Wikipedia already has about 400 million users and is in the top 10 most popular websites in the world. It aims to reach a billion through international expansion, starting with India, where it plans its first office outside the United States.

"The biggest priority for us is diversifying the contributor base, and we mean that both in English Wikipedia -- we want to diversify the kinds of people who are contributing -- but also geographically," Wales said in an interview with Reuters.

Wikipedia has 17 million articles, more than 3.5 million of them in English, which have been written collaboratively by volunteers around the world. Almost all of its articles can be edited by anyone with access to the site.

"I think our real humanitarian impact will be in the next few years as we bring information to people who haven't had it," Wales said, speaking to Reuters at a party in London to celebrate Wikipedia's 10th birthday this week.

He said that along with increasing the number of languages in which Wikipedia articles are published, increasing speed of access was also a priority.

"One of the problems we have today is that we are sometimes a little bit slow in India and China. The access times are slow because we don't have enough servers there," he said.

But Wales said he would not compromise on censorship in China, where Wikipedia is accessible but does not have its own servers because it would have to collaborate in filtering its own content.

"Access to information, basic information in particular, is a fundamental human right and we won't compromise on it. Of course they don't compromise either," he said.

"I meet with the minister there, he meets with me, we've had a lot of conversations, we agree to disagree. We're making progress but it's slow diplomacy."

A year ago, Google (GOOG.O) announced it may withdraw from China after a serious hacking episode, and said it was no longer willing to self-censor searches.

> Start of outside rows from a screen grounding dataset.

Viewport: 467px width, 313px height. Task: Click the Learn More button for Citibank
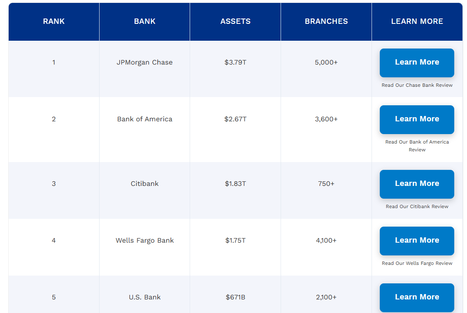(x=417, y=184)
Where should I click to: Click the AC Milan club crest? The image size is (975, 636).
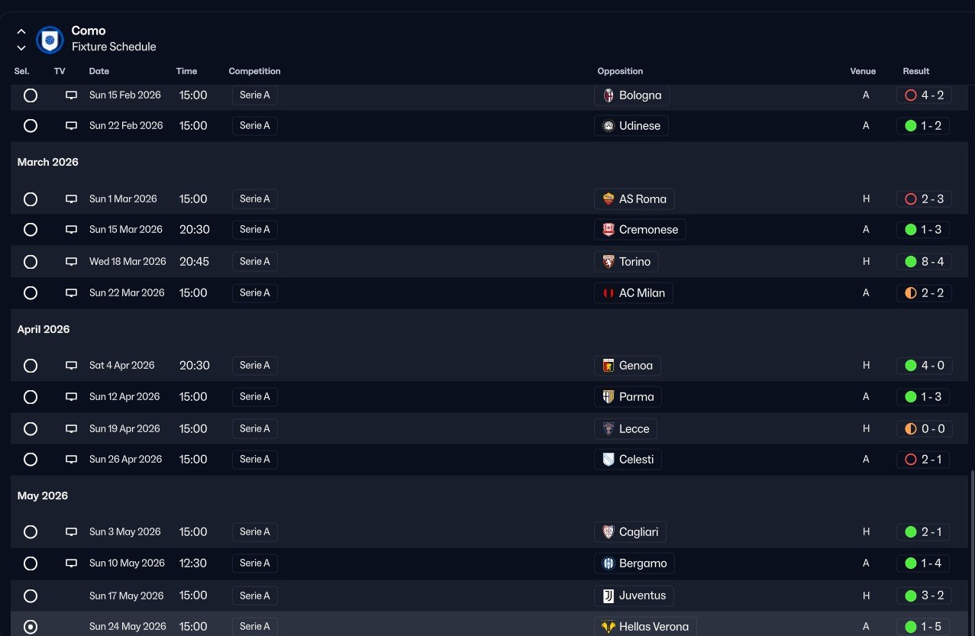[609, 293]
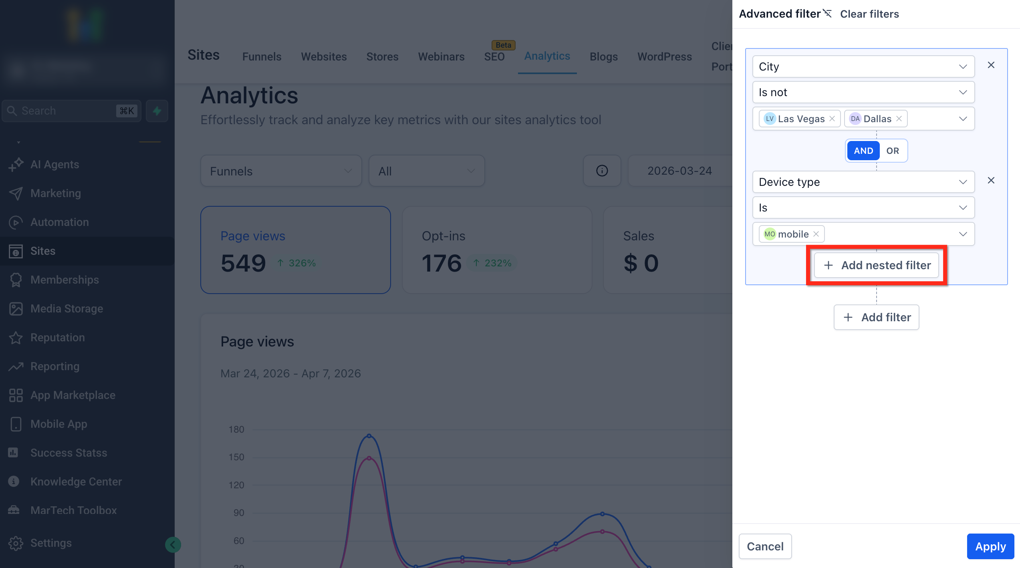Click the info circle icon
Viewport: 1020px width, 568px height.
coord(602,171)
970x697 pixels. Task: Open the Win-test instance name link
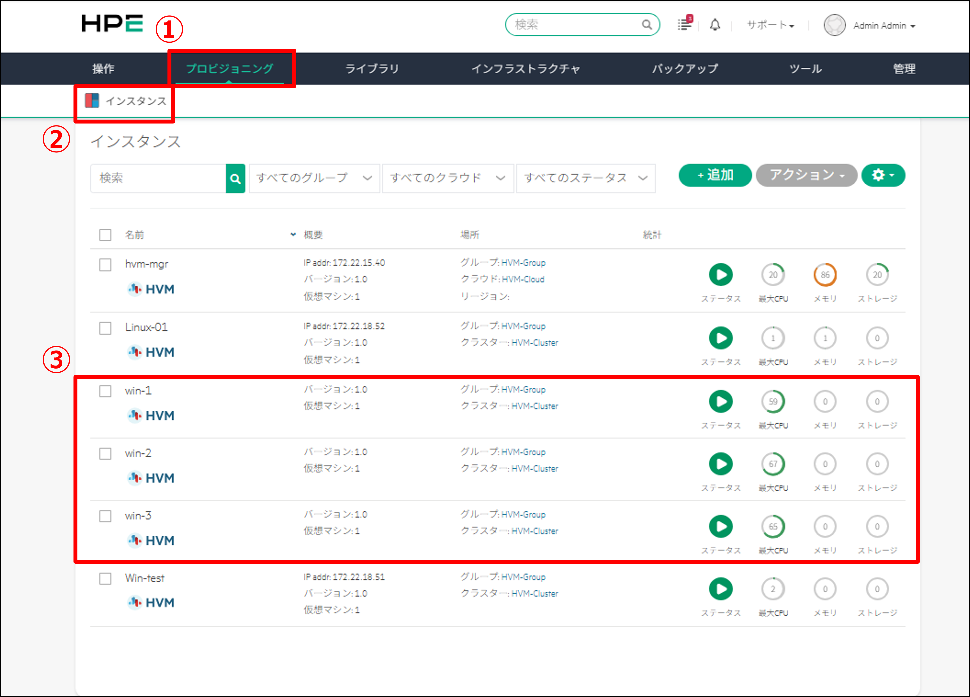coord(145,578)
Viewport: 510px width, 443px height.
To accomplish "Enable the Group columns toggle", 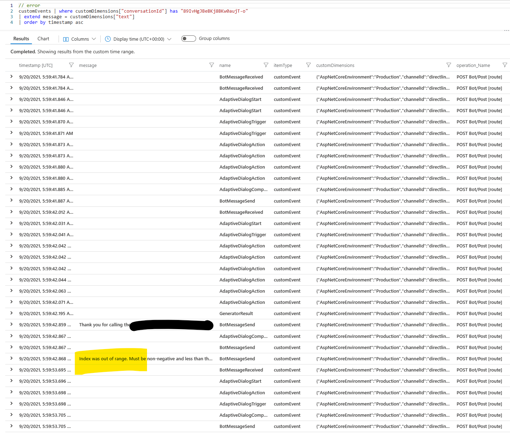I will pyautogui.click(x=188, y=39).
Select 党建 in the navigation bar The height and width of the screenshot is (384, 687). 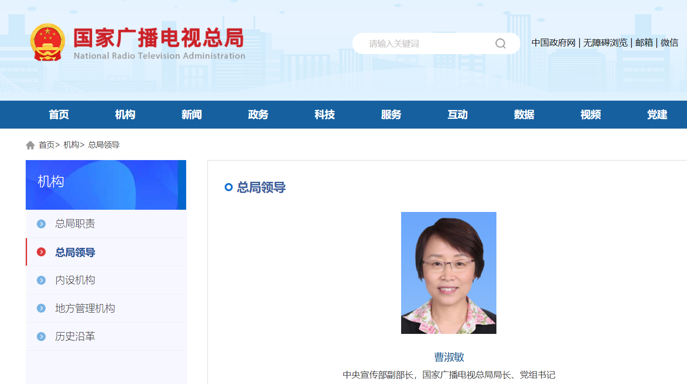click(657, 115)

It now has a diminished presence in China.

Wikipedia funds its operations mainly through donations, and has a budget of about $20 million a year.

Canadian journalist and science-fiction writer Cory Doctorow, an advocate of copyright-law liberalization, said the absence of money in Wikipedia's mode of operation was one of its main attractions.

"There's one less reason to feel your labor is undervalued, because there's a lot of stuff I would do for free that I wouldn't do for a pittance," he said.

Wales said Wikipedia had no plans to change its non-profit status by selling advertising on the site, which was a place with dialogue and debate that did not come from columnists and bloggers but was aimed at establishing mutual understanding.

"That debate is in the form of how do we get it right, how do we explain the world in a mutual way... so in that context we don't want to have a lot of commercialism," he said. "It's quite important and we don't see any reason to change it."